We start with the quadratic polynomial defined for every real choice of the triplet $$(a,b,c)$$:

$$f(x)=a+bx+cx^{2}$$

We have to evaluate the definite integral from $$0$$ to $$1$$:

$$\int_{0}^{1}f(x)\,dx=\int_{0}^{1}\bigl(a+bx+cx^{2}\bigr)\,dx$$

First, we recall the basic antiderivative formulas:

$$\int a\,dx = ax,\qquad \int bx\,dx = \frac{b\,x^{2}}{2},\qquad \int cx^{2}\,dx = \frac{c\,x^{3}}{3}.$$

Applying these one by one to each term and then combining them, we obtain

$$\int_{0}^{1}f(x)\,dx=\Bigl[\,ax+\frac{b\,x^{2}}{2}+\frac{c\,x^{3}}{3}\Bigr]_{0}^{1}.$$

Now we substitute the upper limit $$x=1$$ and the lower limit $$x=0$$:

At $$x=1$$: $$ax+\frac{b\,x^{2}}{2}+\frac{c\,x^{3}}{3}=a+\frac{b}{2}+\frac{c}{3}.$$ At $$x=0$$: $$a(0)+\frac{b(0)^{2}}{2}+\frac{c(0)^{3}}{3}=0.$$

Hence,

$$\int_{0}^{1}f(x)\,dx=\bigl(a+\frac{b}{2}+\frac{c}{3}\bigr)-0 =a+\frac{b}{2}+\frac{c}{3}.$$

To relate this result to the function values listed in the options, we explicitly compute $$f(0)$$, $$f\!\left(\tfrac12\right)$$ and $$f(1)$$.

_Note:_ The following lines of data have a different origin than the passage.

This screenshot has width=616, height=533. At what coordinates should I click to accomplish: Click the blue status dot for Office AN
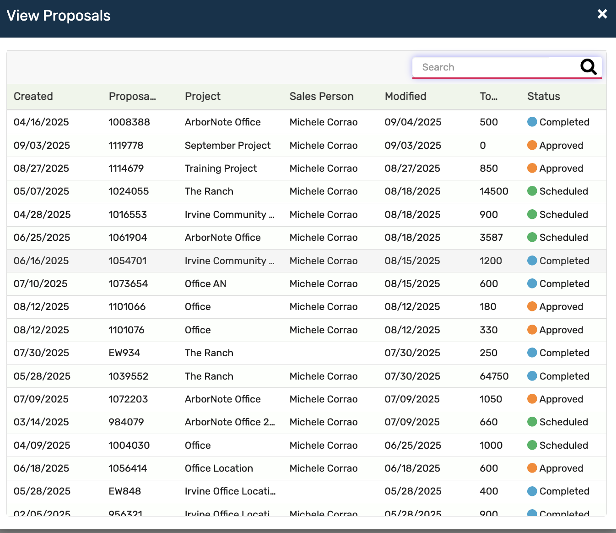click(x=532, y=283)
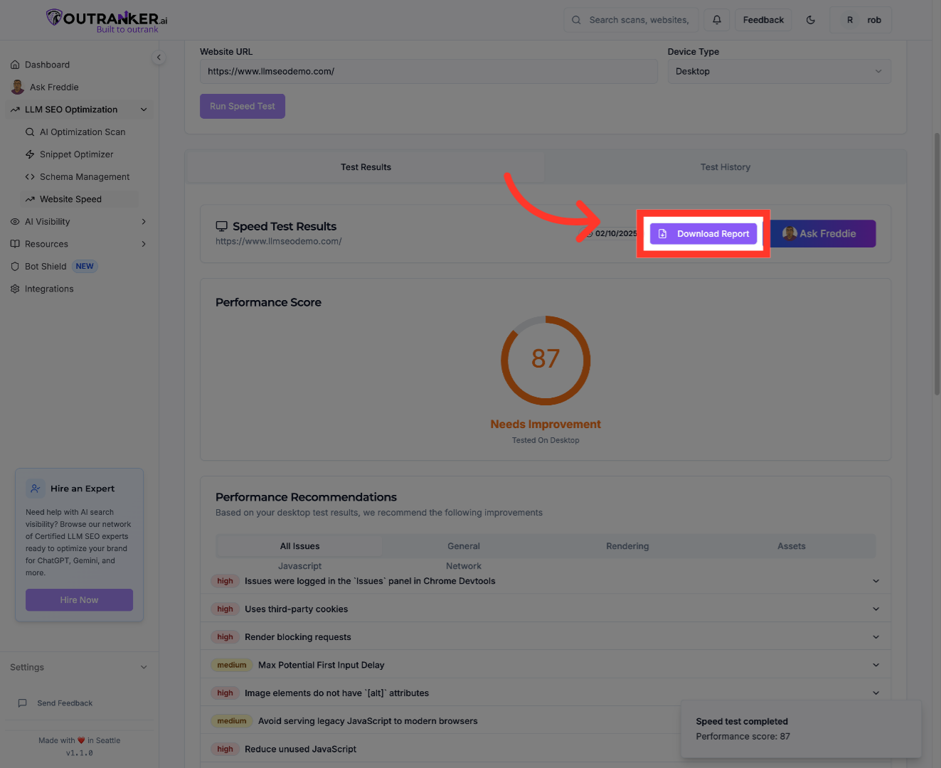Switch to the Test History tab
This screenshot has height=768, width=941.
click(725, 166)
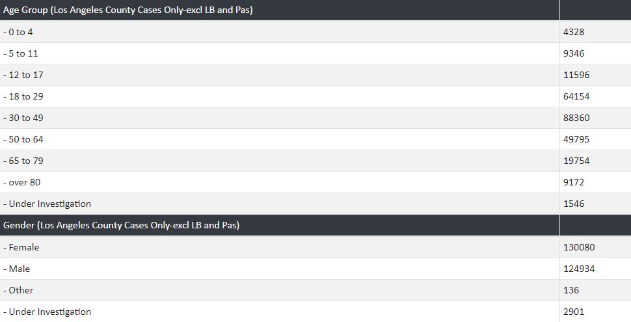Viewport: 631px width, 322px height.
Task: Click the value 4328
Action: tap(574, 32)
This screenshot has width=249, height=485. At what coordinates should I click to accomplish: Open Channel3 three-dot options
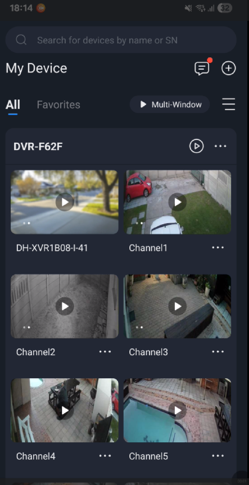218,352

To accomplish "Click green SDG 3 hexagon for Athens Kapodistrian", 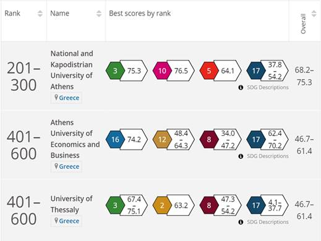I will [115, 70].
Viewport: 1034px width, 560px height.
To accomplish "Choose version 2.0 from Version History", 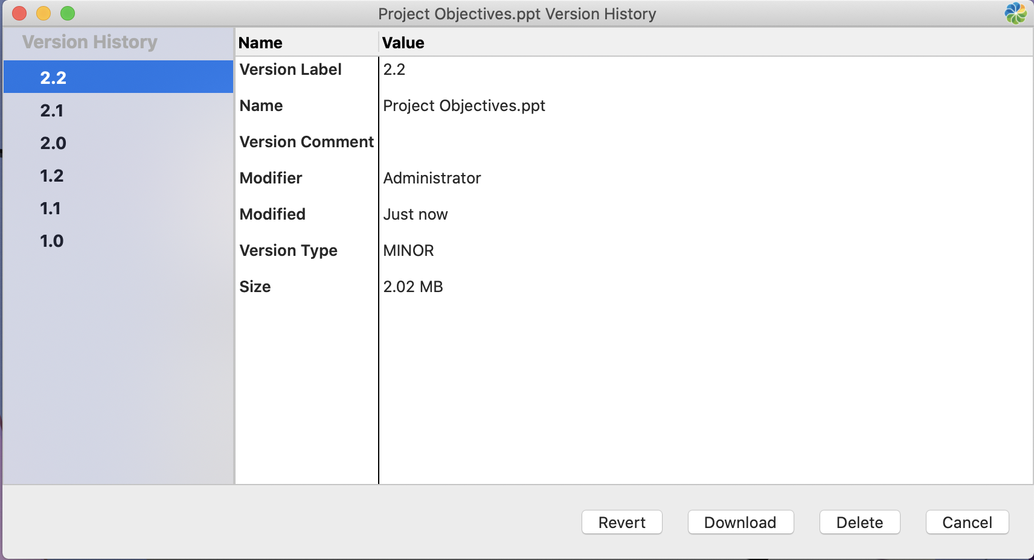I will click(x=53, y=143).
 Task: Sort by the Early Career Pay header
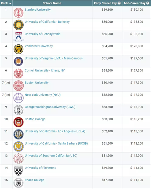(x=105, y=3)
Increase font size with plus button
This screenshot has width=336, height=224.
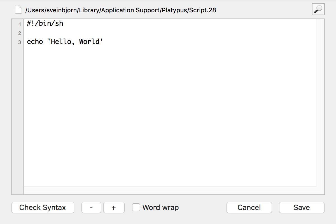click(114, 207)
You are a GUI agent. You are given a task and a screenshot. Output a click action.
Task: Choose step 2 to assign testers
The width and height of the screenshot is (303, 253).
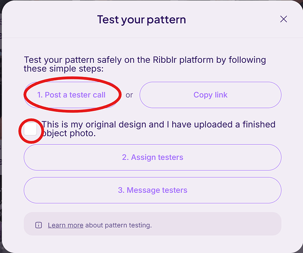[x=153, y=157]
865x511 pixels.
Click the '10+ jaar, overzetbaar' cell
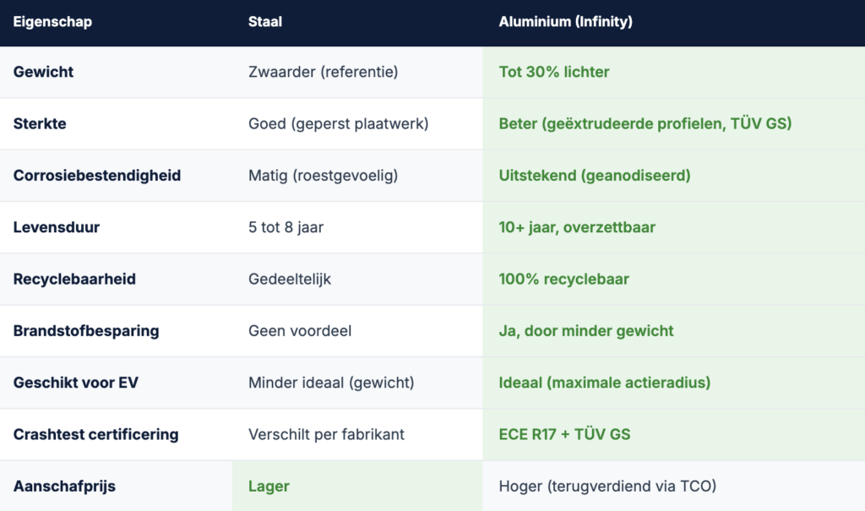coord(577,227)
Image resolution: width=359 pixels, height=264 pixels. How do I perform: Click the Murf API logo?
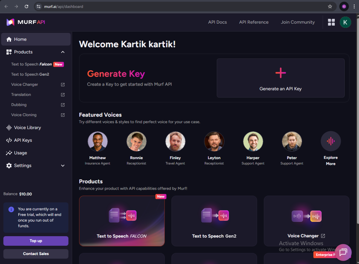point(26,22)
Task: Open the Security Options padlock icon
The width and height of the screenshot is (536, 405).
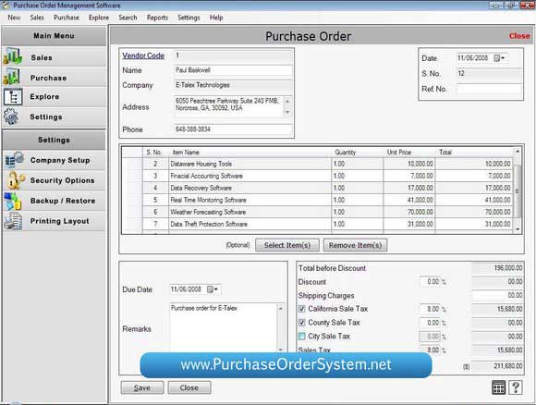Action: tap(15, 180)
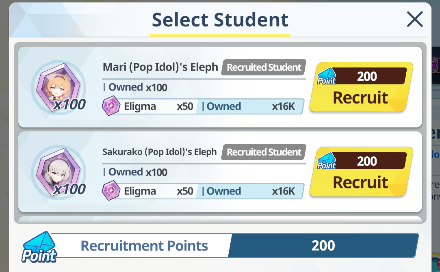Click Point envelope icon on Sakurako's Recruit button

coord(327,161)
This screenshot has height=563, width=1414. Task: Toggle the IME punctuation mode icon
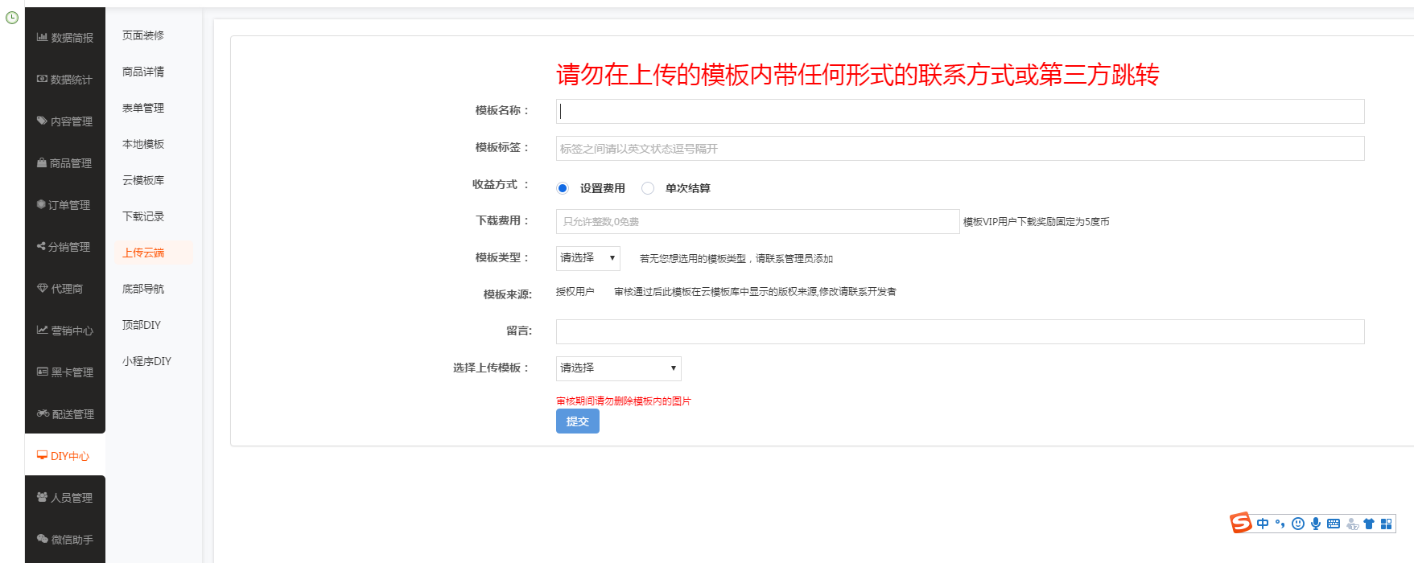[1280, 524]
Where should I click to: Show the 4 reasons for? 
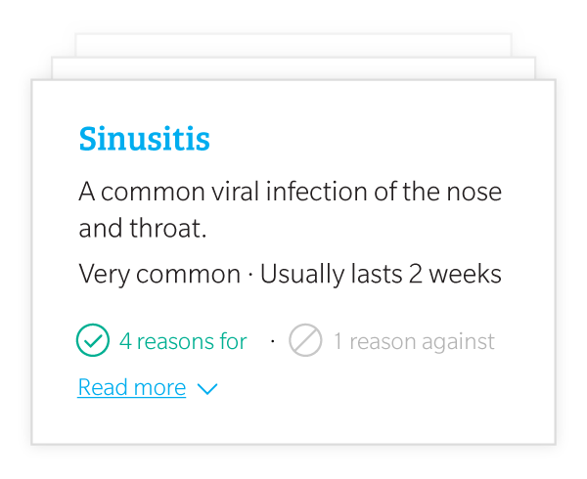[x=183, y=341]
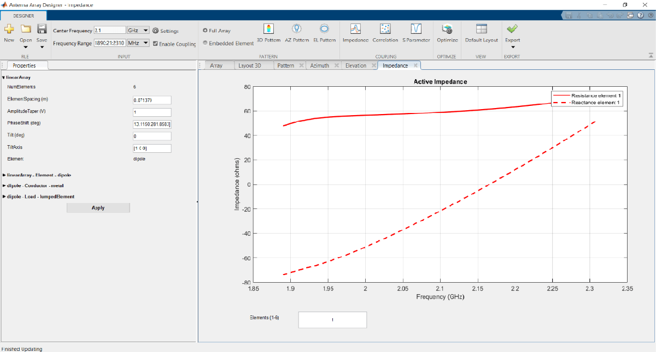This screenshot has height=352, width=656.
Task: Open the Center Frequency GHz unit dropdown
Action: tap(138, 31)
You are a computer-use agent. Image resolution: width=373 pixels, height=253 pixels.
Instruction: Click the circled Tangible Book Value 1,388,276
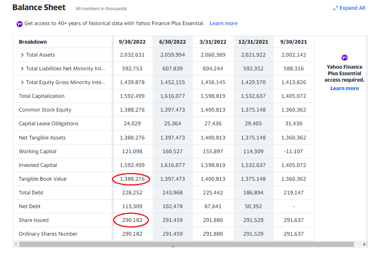[132, 179]
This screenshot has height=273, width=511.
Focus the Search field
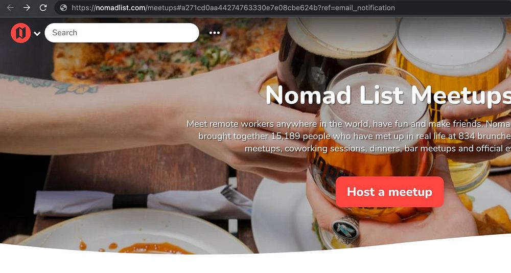tap(122, 33)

Function at $$x=0$$: $$f(0)=a+ b(0)+c(0)^{2}=a.$$

Function at $$x=\tfrac12$$: $$f\!\left(\frac12\right)=a+b\!\left(\frac12\right)+c\!\left(\frac12\right)^{2} =a+\frac{b}{2}+\frac{c}{4}.$$

Function at $$x=1$$: $$f(1)=a+b(1)+c(1)^{2}=a+b+c.$$

Now we examine the specific weighted combination suggested in option D:

$$\frac16\{\,f(0)+4\,f\!\left(\frac12\right)+f(1)\,\}.$$

First add the terms inside the braces:

$$$ \begin{aligned} f(0)+4f\!\left(\tfrac12\right)+f(1) &=a+4\Bigl(a+\frac{b}{2}+\frac{c}{4}\Bigr)+\bigl(a+b+c\bigr)\\ &=a+4a+2b+c+a+b+c\\ &=(a+4a+a)+(2b+b)+(c+c)\\ &=6a+3b+2c. \end{aligned} $$$

Next, multiply this sum by the factor $$\tfrac16$$ placed in front:

$$\frac16\,(6a+3b+2c)=a+\frac{3b}{6}+\frac{2c}{6}=a+\frac{b}{2}+\frac{c}{3}.$$

This expression is exactly the result we obtained for the integral:

$$\int_{0}^{1}f(x)\,dx=a+\frac{b}{2}+\frac{c}{3}.$$

So the integral equals $$\dfrac16\{f(0)+f(1)+4f\!\left(\tfrac12\right)\}$$, which matches option D.

Hence, the correct answer is Option D.